#### What you should do
After locating the line with "Click the Calendar sidebar icon" in the data that follows, return it and every later line exactly, up to and including the line with "You are a computer-use agent. This".

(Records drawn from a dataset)

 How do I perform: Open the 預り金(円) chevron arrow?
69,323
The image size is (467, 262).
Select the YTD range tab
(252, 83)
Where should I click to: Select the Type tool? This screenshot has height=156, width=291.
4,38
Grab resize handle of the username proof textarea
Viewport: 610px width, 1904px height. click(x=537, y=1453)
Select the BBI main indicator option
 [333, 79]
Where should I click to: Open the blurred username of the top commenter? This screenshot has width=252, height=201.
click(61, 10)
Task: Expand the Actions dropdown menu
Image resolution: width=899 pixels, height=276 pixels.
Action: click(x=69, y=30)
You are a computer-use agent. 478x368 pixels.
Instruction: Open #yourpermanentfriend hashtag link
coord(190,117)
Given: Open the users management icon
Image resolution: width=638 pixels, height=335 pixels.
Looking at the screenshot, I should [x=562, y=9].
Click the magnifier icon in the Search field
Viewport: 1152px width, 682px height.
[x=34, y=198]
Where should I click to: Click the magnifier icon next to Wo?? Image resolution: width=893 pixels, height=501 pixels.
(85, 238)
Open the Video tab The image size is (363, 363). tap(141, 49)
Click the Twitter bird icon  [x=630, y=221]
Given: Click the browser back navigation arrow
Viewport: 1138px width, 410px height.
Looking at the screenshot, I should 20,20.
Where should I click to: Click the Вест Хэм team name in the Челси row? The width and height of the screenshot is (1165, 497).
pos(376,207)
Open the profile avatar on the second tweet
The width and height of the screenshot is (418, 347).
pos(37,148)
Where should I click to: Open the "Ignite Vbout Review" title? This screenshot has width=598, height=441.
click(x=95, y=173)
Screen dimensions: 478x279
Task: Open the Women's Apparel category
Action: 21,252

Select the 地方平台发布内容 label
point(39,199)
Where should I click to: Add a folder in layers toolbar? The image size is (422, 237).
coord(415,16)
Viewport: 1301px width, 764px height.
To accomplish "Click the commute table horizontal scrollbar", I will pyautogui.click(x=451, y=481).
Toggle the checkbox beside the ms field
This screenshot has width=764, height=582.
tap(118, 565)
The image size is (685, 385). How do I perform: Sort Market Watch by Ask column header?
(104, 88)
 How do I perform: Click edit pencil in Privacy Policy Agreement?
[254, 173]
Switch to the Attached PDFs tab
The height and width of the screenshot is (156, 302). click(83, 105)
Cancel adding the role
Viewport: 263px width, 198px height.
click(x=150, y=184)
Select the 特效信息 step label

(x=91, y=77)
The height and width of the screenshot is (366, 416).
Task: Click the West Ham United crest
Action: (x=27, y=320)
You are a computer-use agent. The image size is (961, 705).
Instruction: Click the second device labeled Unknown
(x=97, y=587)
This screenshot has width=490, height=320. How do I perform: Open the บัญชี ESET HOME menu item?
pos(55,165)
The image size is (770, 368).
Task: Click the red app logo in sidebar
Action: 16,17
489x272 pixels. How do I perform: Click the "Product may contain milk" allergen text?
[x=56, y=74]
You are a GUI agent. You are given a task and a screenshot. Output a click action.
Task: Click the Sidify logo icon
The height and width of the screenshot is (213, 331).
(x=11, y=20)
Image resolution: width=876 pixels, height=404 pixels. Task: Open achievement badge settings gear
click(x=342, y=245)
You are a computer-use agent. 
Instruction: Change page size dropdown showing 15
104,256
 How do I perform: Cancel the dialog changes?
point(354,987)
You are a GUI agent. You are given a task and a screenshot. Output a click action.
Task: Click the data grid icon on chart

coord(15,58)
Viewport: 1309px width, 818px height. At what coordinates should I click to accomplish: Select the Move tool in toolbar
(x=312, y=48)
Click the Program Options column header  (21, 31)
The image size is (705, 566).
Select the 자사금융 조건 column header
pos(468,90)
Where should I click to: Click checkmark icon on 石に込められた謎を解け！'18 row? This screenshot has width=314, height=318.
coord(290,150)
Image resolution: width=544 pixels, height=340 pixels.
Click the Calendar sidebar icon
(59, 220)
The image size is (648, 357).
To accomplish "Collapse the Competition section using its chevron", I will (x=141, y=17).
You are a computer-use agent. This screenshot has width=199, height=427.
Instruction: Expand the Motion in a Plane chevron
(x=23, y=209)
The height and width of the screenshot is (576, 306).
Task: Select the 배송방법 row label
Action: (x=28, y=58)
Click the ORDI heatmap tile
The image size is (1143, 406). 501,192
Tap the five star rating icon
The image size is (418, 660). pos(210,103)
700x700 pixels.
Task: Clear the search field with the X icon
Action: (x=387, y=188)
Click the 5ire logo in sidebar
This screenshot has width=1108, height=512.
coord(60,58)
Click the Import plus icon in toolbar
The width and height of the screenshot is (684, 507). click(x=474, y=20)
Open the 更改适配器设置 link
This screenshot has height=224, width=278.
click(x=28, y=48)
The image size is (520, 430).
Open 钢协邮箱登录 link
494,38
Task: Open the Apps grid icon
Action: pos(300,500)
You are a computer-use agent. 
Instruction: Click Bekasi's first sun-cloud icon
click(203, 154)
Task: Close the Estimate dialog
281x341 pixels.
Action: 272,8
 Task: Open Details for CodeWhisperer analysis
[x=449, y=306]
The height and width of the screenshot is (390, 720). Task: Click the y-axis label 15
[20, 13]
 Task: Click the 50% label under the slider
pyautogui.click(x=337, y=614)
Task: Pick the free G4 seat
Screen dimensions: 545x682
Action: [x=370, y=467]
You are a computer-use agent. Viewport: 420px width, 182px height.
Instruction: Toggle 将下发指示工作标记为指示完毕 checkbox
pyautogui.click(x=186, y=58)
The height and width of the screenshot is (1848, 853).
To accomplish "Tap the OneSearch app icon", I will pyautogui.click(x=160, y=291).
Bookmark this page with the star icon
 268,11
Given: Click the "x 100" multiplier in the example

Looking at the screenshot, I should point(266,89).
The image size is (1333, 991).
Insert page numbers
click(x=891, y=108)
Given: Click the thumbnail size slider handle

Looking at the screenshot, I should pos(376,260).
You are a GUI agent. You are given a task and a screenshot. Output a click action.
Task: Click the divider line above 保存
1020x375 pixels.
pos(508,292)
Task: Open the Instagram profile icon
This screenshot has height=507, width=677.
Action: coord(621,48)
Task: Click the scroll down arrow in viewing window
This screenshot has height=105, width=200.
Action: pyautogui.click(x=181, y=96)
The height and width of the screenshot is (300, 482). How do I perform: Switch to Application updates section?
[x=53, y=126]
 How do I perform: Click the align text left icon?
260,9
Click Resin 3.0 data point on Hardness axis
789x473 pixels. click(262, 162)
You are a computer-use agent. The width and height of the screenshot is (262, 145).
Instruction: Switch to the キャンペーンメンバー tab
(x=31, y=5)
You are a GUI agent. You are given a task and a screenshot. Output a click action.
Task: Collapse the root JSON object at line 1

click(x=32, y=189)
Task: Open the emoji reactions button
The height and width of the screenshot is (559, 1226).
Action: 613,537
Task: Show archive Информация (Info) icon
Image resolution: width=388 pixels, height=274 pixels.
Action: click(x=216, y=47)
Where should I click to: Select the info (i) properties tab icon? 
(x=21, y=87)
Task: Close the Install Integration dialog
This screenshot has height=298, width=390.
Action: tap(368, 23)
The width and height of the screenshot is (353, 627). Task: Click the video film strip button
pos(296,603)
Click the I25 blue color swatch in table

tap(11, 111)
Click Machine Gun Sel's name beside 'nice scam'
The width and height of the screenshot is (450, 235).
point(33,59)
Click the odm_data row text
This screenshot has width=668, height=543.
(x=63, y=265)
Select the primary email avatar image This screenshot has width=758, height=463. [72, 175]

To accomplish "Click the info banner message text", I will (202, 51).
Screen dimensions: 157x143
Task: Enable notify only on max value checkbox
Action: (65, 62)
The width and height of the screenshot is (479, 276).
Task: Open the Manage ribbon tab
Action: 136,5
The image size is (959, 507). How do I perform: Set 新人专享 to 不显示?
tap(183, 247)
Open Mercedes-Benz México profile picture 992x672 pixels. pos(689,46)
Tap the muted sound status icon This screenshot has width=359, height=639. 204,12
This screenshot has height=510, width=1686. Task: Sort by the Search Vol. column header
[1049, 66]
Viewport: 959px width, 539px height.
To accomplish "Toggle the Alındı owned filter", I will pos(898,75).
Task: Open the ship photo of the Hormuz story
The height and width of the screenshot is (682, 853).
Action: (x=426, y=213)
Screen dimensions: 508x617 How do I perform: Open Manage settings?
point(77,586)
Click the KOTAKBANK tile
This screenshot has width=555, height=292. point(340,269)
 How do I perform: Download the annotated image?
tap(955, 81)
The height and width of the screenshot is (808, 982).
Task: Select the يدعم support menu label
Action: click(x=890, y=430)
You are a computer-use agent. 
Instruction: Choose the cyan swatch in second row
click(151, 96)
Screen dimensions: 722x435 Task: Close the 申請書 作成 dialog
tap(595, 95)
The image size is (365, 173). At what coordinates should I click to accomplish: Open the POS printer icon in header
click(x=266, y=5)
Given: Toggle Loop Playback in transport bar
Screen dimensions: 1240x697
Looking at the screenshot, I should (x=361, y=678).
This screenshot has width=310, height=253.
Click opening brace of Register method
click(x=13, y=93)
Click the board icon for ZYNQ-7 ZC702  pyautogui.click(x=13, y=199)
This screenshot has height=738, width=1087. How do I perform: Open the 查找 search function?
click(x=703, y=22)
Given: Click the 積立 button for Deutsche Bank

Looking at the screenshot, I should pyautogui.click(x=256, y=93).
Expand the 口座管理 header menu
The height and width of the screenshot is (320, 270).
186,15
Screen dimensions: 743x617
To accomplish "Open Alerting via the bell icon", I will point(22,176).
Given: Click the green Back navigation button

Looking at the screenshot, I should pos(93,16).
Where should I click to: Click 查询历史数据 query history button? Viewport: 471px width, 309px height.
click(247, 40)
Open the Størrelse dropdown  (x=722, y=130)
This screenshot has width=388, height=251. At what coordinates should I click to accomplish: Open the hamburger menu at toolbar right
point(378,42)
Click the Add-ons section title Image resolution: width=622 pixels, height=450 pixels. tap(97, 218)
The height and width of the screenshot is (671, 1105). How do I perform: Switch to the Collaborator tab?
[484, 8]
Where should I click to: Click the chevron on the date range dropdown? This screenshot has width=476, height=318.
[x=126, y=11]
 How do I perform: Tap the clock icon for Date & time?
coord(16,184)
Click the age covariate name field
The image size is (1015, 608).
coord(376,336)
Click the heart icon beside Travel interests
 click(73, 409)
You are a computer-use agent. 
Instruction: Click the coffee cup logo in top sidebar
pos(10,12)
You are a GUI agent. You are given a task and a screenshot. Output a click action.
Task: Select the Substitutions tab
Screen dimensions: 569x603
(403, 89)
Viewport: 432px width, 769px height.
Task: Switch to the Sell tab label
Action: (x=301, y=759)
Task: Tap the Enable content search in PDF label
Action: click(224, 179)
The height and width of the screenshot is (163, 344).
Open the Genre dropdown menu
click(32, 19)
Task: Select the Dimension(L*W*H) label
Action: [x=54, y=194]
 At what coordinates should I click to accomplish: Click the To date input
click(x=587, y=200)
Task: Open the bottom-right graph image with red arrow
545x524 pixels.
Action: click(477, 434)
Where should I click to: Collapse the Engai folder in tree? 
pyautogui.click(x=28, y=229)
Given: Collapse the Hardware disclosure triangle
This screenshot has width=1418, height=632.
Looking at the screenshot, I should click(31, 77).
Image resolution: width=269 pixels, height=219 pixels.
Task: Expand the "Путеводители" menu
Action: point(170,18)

#### Answer to this exercise
Click the Calendar sidebar icon
(59, 220)
The image size is (648, 357).
To accomplish "Collapse the Competition section using its chevron", I will (x=141, y=17).
You are a computer-use agent. This screenshot has width=199, height=427.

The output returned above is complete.